Todas aquelas iniciativas políticas contribuem para a diluição político-ideológica do PCP no campo da pequena-burguesia e mina o seu prestígio junto dos trabalhadores. Os traços distintivos do PCP em relação a todos os outros partidos burgueses e pequeno-burgueses, que foram até há tempos um acervo político de classe e motivo de orgulho dos militantes, traços distintivos esses que assentavam no património histórico heroico do PCP, estão a ser perdidos com esta confusão ideológica e o PCP torna-se um partido do sistema capitalista.

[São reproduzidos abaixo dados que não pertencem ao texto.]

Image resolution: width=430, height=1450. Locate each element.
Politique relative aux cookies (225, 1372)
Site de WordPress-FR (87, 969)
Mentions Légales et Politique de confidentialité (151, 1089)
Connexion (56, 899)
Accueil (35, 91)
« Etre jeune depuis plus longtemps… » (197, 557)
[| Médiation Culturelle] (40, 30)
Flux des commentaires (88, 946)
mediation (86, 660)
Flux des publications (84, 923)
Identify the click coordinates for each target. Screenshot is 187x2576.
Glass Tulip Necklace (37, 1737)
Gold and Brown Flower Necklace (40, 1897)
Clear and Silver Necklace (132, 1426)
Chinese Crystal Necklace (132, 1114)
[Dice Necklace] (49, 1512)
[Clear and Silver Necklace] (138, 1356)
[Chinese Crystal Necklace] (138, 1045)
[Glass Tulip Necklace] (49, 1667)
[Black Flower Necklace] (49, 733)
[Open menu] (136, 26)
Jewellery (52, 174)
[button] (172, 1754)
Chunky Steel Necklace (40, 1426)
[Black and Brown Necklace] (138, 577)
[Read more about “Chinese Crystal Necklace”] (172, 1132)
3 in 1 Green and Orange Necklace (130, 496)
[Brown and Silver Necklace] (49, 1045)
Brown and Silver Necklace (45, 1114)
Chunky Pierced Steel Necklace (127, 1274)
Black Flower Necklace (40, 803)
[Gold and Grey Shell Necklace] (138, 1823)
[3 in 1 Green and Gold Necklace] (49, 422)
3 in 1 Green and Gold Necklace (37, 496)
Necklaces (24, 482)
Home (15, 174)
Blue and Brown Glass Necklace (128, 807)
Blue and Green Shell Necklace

Mas não só. Os comunistas diferenciavam-se dos outros partidos burgueses por serem os únicos a lutarem pelo socialismo, por não serem um partido do “sistema”, por falarem verdade e não usarem demagogia, por estarem intransigentemente ao lado dos trabalhadores, pela sua capacidade de sacrifício e de organização, pela sua competência, por cultivarem no seio da sua organização princípios éticos humanistas e de classe, por serem solidários e internacionalistas, pela clareza das suas palavras de ordem e por muitas outras razões que deram ao PCP um prestígio histórico muito para lá, até, do proletariado.
Juntamente com a tática adulterada, com a estratégia abandonada, estas razões do prestígio do PCP entre as massas, estão a perder-se.